§ **Da fare**
Rispondi in base al testo sulla situazione a Gaza.
1. Quante tonnellate di cibo entrano attualmente a Gaza ogni giorno?
2. Quanti punti di distribuzione ha ora aperti il WFP?
3. Quanti corpi ha restituito in totale il gruppo palestinese, e su quanti promessi?

§ **Blocco di testo**
# # # #

La Corte ha inoltre stabilito che Israele non ha fornito prove concrete a sostegno delle accuse secondo cui molti dipendenti dell’UNRWA sarebbero membri di Hamas o di altre fazioni armate.

Nonostante l’accordo di cessate il fuoco mediato dagli Stati Uniti lo scorso 10 ottobre, le violazioni continuano: raid israeliani, morti tra i palestinesi e forti restrizioni agli aiuti umanitari.

Intanto, all’Aja cresce la pressione diplomatica: il verdetto della Corte è visto come un ulteriore passo verso un possibile futuro processo di responsabilità internazionale per le azioni di Israele nei confronti della popolazione di Gaza, ma il procedimento aperto contro Israele per presunto genocidio, avviato dal Sudafrica lo scorso anno, rimane ancora senza una sentenza definitiva.

WFP: gli aiuti alimentari per Gaza restano ben al di sotto del necessario

Il Programma Alimentare Mondiale (WFP) delle Nazioni Unite denuncia che, nonostante un aumento delle forniture dopo la tregua mediata dagli Stati Uniti, gli aiuti che entrano a Gaza restano ben al di sotto dell’obiettivo giornaliero di 2.000 tonnellate.

Attualmente entrano circa 750 tonnellate di cibo al giorno, ma solo due valichi controllati da Israele – Karem Abu Salem (Kerem Shalom) e al-Karara (Kissufim) – sono operativi.
Il WFP chiede l’apertura di tutti i punti di accesso per evitare una nuova carestia, soprattutto nel nord della Striscia.

“Per riuscire a salvare vite e prevenire la fame dobbiamo usare ogni punto di frontiera disponibile”, ha dichiarato la portavoce Abeer Etefa da Ginevra, sottolineando che la tenuta del cessate il fuoco è “vitale”.

Il WFP ha ora 26 punti di distribuzione aperti (contro 5 di pochi giorni fa), ma l’obiettivo è 145.
Le scorte attuali bastano a sfamare mezzo milione di persone per due settimane, mentre molte famiglie sono costrette a razionare il cibo per paura che gli aiuti si interrompano di nuovo.

Il premier israeliano Netanyahu ha annunciato che il valico di Rafah con l’Egitto resterà chiuso finché Hamas non consegnerà i corpi dei prigionieri israeliani.

Nel frattempo, il gruppo palestinese ha dichiarato di aver restituito altri due corpi, per un totale di 13 dei 28 promessi.

Vance incontra Netanyahu a Gerusalemme

Il vicepresidente statunitense Vance ha incontrato ieri a Gerusalemme il primo ministro israeliano Benjamin Netanyahu, affermando che c’è ancora “molto lavoro da fare” per consolidare la fragile tregua nella Striscia di Gaza.

# # # #

§ **Voci fornite**
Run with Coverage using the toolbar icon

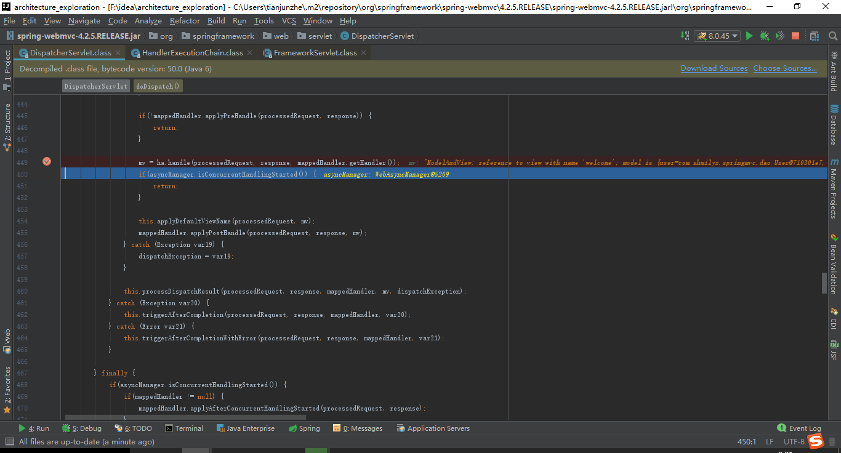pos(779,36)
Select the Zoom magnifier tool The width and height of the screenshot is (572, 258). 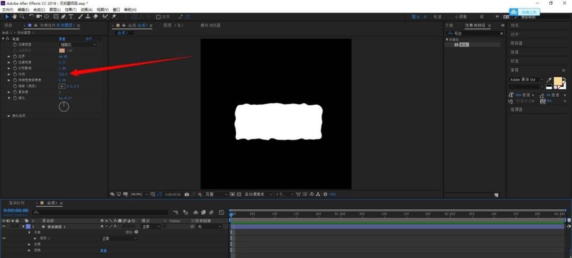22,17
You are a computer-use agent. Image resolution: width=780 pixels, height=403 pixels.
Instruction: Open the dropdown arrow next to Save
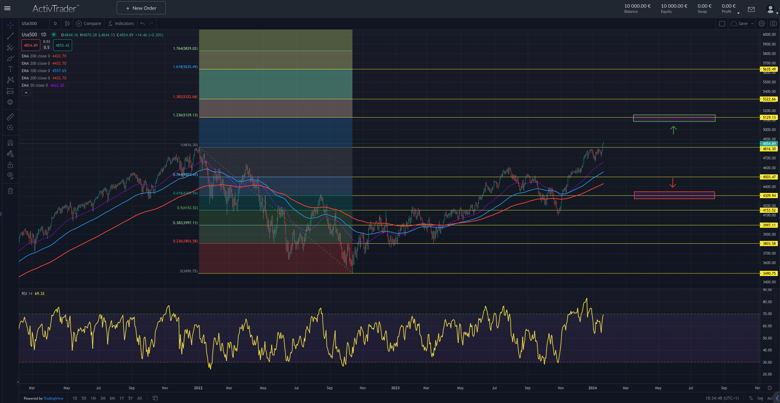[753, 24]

# # # #

§ **Risposta al compito**
1. Circa 750 tonnellate.
2. 26.
3. 13 dei 28 promessi.